Pour mener à bien son programme la région avait fait appel à des professionnels confirmés, le réalisateur Raoul Sangla et le journaliste Guadeloupéen Michel Reinette. le programme qui devait débuter le 22 décembre devait être suivi par une enquête d’audience par moi et Jean-Marc Lepers, universitaire à Paris VIII St Denis et un de mes anciens professeurs en maîtrise de Communication.
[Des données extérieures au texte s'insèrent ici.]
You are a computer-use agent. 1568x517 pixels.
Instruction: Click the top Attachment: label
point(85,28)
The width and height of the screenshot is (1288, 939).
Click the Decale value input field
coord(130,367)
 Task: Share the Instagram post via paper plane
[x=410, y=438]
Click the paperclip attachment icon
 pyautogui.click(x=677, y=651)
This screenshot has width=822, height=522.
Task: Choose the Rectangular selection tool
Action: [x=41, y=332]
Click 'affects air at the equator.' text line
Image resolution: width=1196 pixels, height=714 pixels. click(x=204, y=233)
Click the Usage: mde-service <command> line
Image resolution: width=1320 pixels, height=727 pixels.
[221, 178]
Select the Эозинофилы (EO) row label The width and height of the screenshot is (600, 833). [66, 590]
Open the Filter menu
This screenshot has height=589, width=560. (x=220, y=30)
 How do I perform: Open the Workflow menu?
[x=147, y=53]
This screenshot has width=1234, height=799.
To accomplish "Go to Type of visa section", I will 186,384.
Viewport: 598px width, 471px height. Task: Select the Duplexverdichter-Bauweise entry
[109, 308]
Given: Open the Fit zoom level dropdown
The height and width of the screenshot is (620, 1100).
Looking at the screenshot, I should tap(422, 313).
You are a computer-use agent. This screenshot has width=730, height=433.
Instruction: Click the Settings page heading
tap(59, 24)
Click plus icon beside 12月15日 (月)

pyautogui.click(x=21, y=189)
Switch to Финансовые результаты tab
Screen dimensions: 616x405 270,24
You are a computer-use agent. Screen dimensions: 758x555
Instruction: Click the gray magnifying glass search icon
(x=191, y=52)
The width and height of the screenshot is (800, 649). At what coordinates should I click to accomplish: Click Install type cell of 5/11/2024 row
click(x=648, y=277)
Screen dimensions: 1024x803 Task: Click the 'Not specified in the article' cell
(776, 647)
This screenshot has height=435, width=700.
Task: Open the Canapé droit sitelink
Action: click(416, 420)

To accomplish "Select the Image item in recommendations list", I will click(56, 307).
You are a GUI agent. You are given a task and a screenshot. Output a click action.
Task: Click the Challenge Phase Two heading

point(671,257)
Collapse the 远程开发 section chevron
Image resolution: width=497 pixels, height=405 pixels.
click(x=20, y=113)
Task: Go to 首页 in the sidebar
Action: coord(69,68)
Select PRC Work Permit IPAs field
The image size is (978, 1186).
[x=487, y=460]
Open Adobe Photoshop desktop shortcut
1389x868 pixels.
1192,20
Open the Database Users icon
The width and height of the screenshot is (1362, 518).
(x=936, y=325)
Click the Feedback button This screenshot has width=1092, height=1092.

C’est ainsi que je me suis retrouvé en décembre 1986 à Pointe à Pitre sous un soleil tropical pendant qu’il neigeait sur Paris. Je mets de côté les péripéties politiques dont on pourra suivre la trace dans les articles de journaux de l’époque joints pour narrer mes aventures guadeloupéennes. Le programme de diffusion était retardé par différentes manœuvres tel que refus d’autorisation de la CNCL ou le blocage du matériel par les douane qui a retardé la mise en place de l’émetteur. La suite de ce retard sera pour moi une grande aventure.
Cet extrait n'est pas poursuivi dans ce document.